[Target pointing data]
◆ ◆ ◆

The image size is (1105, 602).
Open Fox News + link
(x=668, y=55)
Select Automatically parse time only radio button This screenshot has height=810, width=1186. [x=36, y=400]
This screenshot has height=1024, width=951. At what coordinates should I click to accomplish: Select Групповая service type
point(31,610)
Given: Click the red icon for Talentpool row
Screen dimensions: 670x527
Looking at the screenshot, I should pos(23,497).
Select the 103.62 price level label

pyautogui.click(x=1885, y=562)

◆ ◆ ◆

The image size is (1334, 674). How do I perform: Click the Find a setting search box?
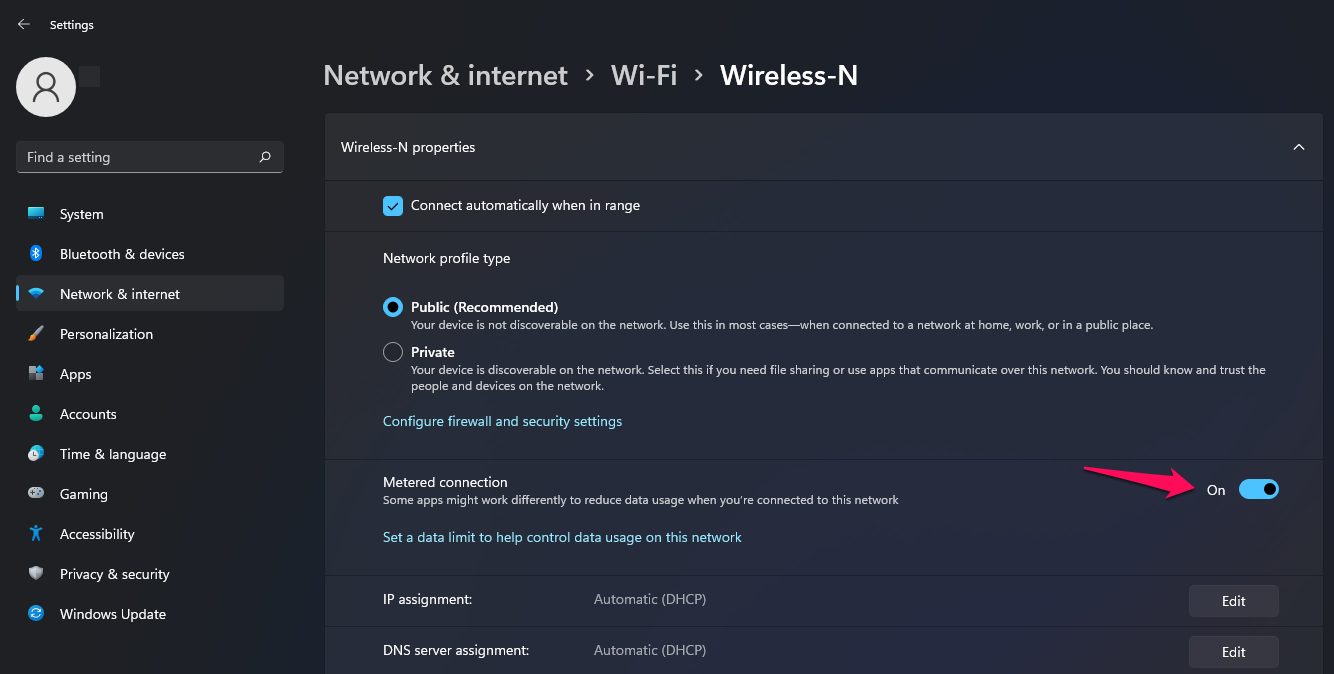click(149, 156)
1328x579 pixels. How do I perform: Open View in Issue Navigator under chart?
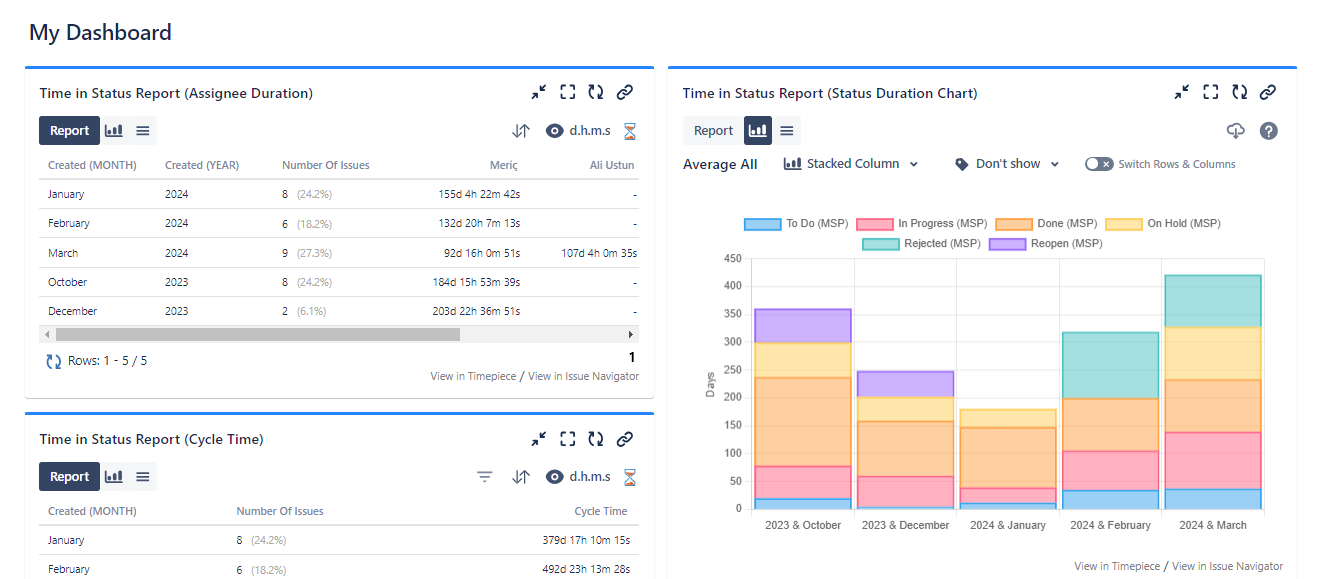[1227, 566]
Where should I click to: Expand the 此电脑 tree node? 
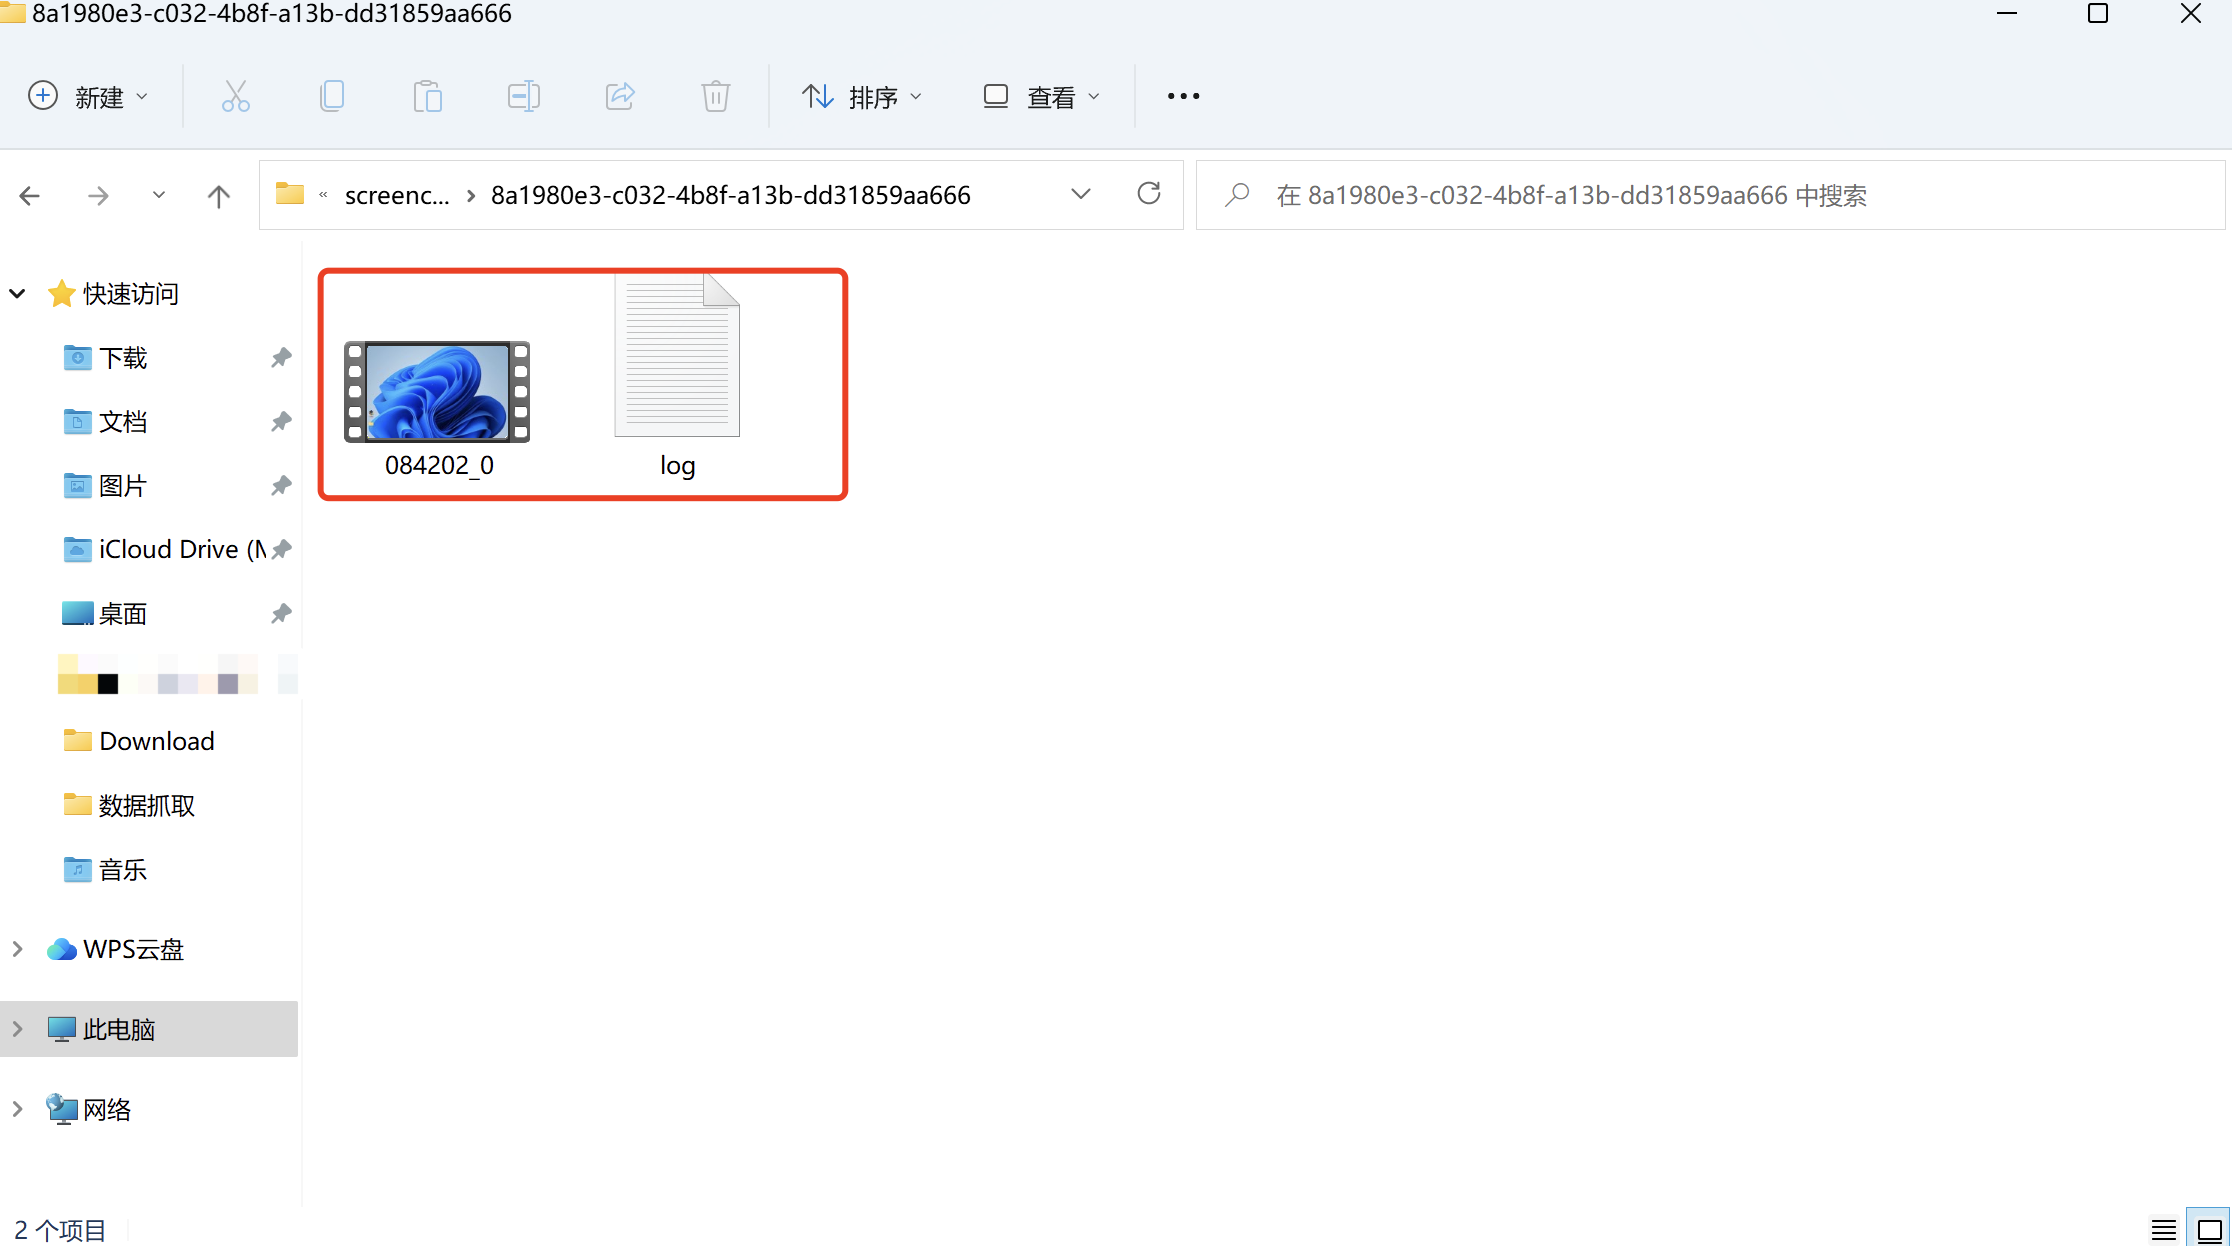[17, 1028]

◆ ◆ ◆

Edit the listing from the line with "The image size is (1105, 602)." to the line with "pyautogui.click(x=1885, y=562)" so that "radio button" becomes "option button", and give those lines back with nothing else altered.

The image size is (1105, 602).
Open Fox News + link
(x=668, y=55)
Select Automatically parse time only option button This screenshot has height=810, width=1186. [x=36, y=400]
This screenshot has height=1024, width=951. At what coordinates should I click to accomplish: Select Групповая service type
point(31,610)
Given: Click the red icon for Talentpool row
Screen dimensions: 670x527
Looking at the screenshot, I should pos(23,497).
Select the 103.62 price level label

pyautogui.click(x=1885, y=562)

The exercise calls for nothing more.